┌────────

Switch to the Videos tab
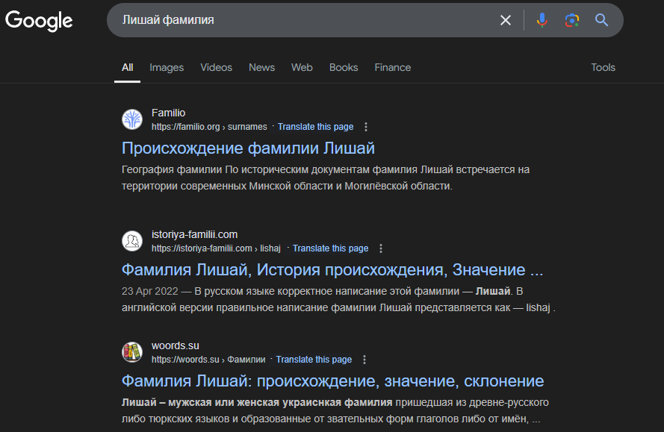Image resolution: width=664 pixels, height=432 pixels. [x=216, y=67]
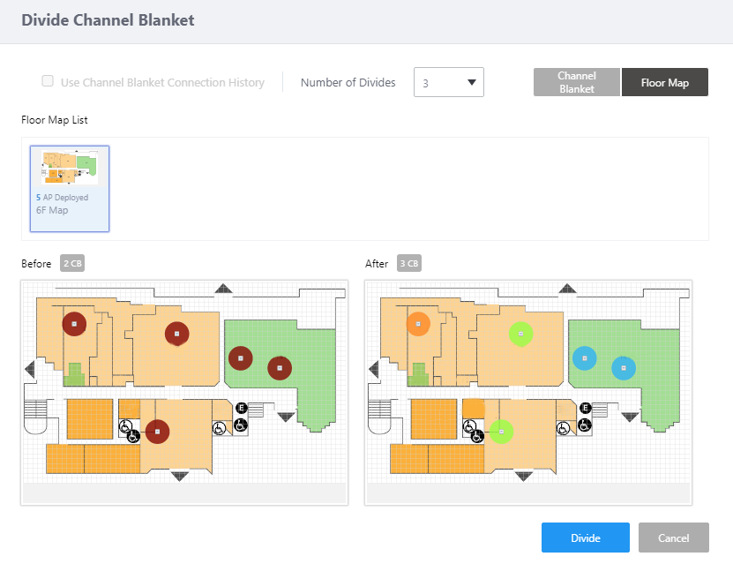Open the Number of Divides dropdown
The image size is (733, 564).
pyautogui.click(x=448, y=83)
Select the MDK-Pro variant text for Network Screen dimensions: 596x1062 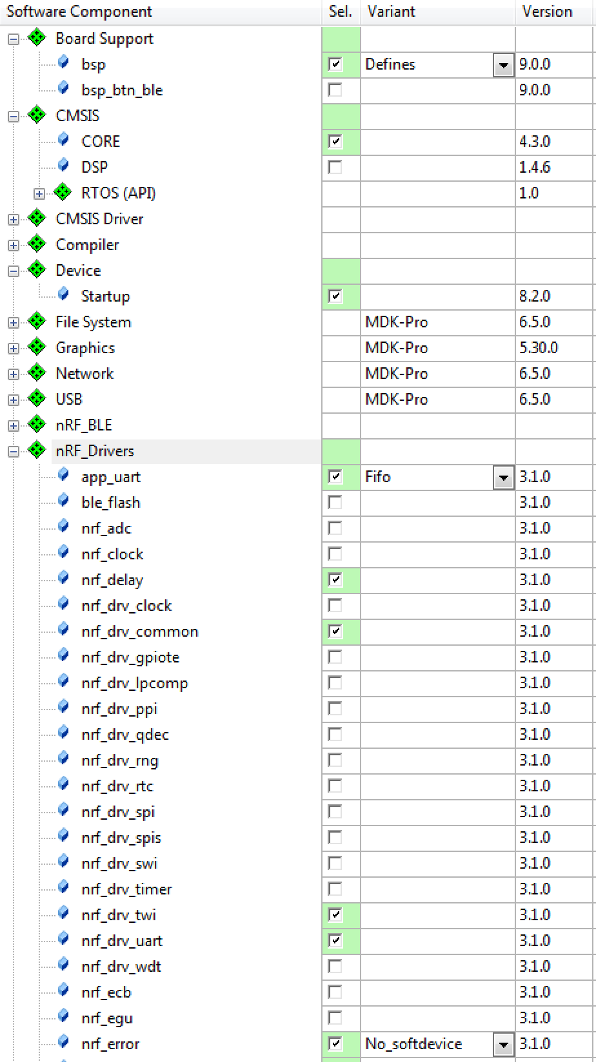click(x=397, y=373)
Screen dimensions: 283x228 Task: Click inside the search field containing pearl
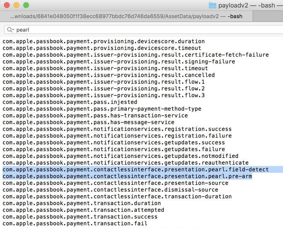[35, 30]
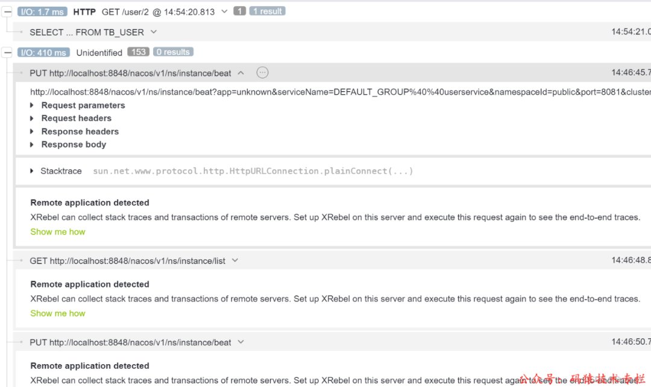The height and width of the screenshot is (387, 651).
Task: Expand SELECT FROM TB_USER query chevron
Action: (x=154, y=32)
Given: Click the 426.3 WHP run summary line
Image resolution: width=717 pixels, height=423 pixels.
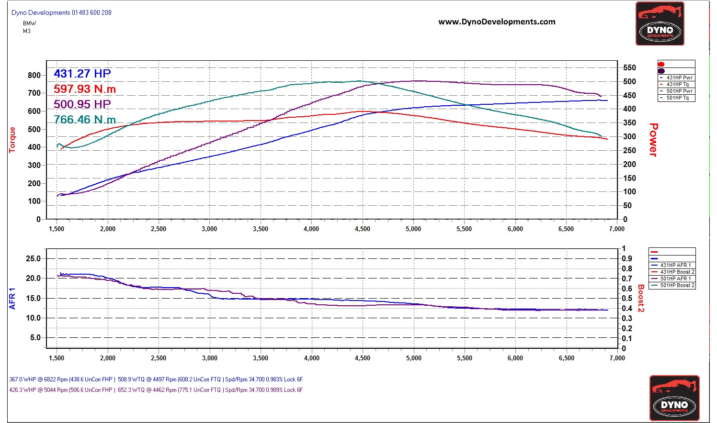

└────────

**Work task**:
Without the pictures, repeat exactly the lines running from the line containing "Given: Click the 426.3 WHP run summary line" through the end of the data, both ends included.

**Expected answer**:
Given: Click the 426.3 WHP run summary line
Image resolution: width=717 pixels, height=423 pixels.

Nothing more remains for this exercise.